__YOUR ASSIGNMENT__
Each line below that holds the word "computer" counts toward the answer; reply with the total number only.

(Saved entries)
——————
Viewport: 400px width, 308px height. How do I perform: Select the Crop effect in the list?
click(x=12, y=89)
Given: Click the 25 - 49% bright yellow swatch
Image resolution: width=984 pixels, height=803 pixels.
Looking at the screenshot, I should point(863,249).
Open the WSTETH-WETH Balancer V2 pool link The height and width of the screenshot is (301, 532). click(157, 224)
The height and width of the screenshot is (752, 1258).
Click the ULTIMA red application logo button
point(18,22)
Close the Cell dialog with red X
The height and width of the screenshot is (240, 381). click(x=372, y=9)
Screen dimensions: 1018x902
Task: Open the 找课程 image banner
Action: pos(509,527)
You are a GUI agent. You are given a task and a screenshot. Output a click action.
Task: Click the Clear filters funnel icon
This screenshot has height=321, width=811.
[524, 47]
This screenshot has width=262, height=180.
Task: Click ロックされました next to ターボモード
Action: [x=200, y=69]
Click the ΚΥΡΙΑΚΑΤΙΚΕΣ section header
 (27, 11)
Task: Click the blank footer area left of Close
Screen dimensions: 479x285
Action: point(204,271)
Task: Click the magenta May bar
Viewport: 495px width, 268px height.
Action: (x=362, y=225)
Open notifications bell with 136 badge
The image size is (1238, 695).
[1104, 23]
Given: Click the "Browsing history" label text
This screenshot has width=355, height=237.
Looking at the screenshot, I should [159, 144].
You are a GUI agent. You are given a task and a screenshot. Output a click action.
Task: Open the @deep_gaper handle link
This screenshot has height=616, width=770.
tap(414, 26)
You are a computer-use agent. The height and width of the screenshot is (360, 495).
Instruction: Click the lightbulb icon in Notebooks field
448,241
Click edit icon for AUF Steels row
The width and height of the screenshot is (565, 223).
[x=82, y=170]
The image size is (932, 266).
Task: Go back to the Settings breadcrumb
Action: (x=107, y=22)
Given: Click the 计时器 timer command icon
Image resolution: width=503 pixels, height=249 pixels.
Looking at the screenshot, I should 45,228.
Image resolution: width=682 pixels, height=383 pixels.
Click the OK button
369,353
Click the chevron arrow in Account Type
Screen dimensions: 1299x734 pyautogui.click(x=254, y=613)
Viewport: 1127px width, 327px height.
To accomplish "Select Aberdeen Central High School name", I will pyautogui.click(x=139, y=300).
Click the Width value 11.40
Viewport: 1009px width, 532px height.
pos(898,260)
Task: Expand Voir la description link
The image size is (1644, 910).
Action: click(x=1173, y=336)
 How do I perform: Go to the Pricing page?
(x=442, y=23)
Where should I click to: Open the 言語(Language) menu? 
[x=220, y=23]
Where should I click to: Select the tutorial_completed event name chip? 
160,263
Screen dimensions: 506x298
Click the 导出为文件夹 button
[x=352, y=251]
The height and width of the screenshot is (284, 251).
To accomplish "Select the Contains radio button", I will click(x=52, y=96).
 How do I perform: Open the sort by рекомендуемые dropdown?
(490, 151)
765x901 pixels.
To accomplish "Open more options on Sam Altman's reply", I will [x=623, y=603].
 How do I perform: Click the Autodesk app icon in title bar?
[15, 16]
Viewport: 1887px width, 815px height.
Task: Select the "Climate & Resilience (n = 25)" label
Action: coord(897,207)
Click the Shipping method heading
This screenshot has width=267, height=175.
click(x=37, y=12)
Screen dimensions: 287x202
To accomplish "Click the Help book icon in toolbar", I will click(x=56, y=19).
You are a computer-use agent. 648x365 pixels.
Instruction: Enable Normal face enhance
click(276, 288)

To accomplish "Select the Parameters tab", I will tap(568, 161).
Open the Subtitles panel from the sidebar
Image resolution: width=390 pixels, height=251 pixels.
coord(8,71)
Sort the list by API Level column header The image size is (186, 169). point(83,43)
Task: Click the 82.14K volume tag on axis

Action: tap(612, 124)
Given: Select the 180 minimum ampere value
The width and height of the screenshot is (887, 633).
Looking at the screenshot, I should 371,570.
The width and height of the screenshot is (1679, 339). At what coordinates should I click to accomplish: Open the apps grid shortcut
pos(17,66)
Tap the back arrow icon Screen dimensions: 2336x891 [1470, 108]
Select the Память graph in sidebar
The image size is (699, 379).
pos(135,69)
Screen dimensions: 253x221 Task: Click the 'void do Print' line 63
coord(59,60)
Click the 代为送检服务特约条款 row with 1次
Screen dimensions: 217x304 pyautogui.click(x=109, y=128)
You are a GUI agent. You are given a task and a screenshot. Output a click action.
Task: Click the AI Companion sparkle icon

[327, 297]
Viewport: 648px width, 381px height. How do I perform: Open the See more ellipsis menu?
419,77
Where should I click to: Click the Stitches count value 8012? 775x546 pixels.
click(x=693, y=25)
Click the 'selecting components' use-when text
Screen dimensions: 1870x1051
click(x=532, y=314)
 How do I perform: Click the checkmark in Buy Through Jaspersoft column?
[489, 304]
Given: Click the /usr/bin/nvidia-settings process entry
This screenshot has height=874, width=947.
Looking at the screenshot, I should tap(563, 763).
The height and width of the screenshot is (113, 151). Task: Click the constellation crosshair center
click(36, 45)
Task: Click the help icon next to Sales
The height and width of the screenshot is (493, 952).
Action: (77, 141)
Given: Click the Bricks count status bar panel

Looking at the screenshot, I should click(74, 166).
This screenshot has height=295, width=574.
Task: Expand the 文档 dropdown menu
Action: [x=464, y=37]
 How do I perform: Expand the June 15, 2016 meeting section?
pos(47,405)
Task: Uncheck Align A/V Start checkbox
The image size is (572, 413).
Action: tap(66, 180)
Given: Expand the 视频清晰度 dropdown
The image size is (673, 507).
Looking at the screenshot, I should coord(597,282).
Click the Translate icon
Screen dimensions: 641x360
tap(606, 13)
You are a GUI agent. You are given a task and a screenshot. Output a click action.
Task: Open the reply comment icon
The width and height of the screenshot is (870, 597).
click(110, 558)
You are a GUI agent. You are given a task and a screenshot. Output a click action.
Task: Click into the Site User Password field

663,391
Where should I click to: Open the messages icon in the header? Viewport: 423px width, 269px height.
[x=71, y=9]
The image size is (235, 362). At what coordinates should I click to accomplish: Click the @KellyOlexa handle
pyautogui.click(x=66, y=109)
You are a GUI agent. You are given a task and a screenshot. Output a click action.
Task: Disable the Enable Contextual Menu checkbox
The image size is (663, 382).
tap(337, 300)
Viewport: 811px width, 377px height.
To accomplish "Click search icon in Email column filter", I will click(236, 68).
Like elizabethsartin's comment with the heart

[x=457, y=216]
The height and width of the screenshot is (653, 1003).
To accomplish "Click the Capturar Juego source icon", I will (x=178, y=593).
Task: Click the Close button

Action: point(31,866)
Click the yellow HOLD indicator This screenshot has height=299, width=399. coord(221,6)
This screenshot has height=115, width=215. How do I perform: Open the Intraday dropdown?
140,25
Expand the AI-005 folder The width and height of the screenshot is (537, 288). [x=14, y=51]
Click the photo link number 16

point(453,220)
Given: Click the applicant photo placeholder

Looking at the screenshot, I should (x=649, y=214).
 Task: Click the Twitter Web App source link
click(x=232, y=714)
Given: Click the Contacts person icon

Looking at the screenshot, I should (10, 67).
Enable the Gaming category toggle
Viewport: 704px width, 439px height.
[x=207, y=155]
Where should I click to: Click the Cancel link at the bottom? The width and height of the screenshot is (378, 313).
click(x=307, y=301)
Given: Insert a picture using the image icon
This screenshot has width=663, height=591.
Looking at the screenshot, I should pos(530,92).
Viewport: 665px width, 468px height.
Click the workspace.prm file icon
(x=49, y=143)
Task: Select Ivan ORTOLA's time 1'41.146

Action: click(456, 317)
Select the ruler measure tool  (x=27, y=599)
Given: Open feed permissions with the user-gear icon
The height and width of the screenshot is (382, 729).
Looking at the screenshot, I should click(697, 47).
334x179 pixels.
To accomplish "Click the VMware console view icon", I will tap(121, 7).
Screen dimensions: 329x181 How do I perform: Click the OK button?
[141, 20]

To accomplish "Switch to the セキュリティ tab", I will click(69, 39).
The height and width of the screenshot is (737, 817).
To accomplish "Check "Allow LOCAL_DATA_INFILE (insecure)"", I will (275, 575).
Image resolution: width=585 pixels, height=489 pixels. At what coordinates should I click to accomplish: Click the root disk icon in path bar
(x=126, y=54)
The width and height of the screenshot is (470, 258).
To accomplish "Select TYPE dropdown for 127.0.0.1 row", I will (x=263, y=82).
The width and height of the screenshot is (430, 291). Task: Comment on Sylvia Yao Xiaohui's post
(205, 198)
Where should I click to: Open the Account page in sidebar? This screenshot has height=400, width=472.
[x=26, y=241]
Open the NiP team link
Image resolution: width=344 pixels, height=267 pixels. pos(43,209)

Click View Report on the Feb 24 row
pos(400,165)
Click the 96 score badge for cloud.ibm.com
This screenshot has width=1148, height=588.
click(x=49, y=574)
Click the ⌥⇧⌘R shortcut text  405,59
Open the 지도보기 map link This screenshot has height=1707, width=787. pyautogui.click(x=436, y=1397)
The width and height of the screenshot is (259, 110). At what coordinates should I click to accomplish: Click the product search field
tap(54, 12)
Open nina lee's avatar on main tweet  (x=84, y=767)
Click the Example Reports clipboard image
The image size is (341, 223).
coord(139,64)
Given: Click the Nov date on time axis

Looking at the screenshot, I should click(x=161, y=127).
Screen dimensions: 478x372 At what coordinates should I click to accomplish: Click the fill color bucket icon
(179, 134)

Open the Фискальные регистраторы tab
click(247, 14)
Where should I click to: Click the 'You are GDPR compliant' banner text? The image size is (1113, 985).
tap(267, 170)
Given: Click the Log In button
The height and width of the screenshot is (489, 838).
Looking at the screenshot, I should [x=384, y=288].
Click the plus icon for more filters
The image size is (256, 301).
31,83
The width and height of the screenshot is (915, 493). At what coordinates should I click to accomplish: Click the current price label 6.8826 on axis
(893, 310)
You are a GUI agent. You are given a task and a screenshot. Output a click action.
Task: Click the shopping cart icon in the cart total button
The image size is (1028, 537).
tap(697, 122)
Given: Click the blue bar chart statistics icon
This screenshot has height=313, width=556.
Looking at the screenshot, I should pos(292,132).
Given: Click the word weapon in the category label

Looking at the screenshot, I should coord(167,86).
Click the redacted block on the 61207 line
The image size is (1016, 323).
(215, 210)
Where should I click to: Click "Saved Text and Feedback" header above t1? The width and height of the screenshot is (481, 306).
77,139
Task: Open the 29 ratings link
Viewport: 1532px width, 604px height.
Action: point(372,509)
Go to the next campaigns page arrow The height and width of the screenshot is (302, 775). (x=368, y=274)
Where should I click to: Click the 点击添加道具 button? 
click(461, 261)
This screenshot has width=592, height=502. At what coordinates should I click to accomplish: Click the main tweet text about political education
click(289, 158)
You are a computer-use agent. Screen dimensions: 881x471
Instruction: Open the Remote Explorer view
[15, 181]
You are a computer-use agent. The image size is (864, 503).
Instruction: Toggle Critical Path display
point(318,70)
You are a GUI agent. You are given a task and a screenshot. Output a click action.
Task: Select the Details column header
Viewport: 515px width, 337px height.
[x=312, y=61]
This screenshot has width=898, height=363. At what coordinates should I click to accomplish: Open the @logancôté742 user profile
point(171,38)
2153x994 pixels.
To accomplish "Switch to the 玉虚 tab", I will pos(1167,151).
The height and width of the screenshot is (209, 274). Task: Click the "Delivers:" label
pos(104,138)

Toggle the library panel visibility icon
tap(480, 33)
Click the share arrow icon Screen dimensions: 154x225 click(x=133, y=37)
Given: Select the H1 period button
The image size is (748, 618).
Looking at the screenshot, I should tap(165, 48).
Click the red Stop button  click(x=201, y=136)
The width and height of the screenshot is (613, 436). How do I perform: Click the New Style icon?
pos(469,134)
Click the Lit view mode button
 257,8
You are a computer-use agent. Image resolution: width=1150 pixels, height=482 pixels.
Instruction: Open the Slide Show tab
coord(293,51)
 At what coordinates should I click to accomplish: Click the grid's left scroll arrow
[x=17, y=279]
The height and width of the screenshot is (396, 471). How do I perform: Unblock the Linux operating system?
——————
__EXERCISE SOLUTION__
5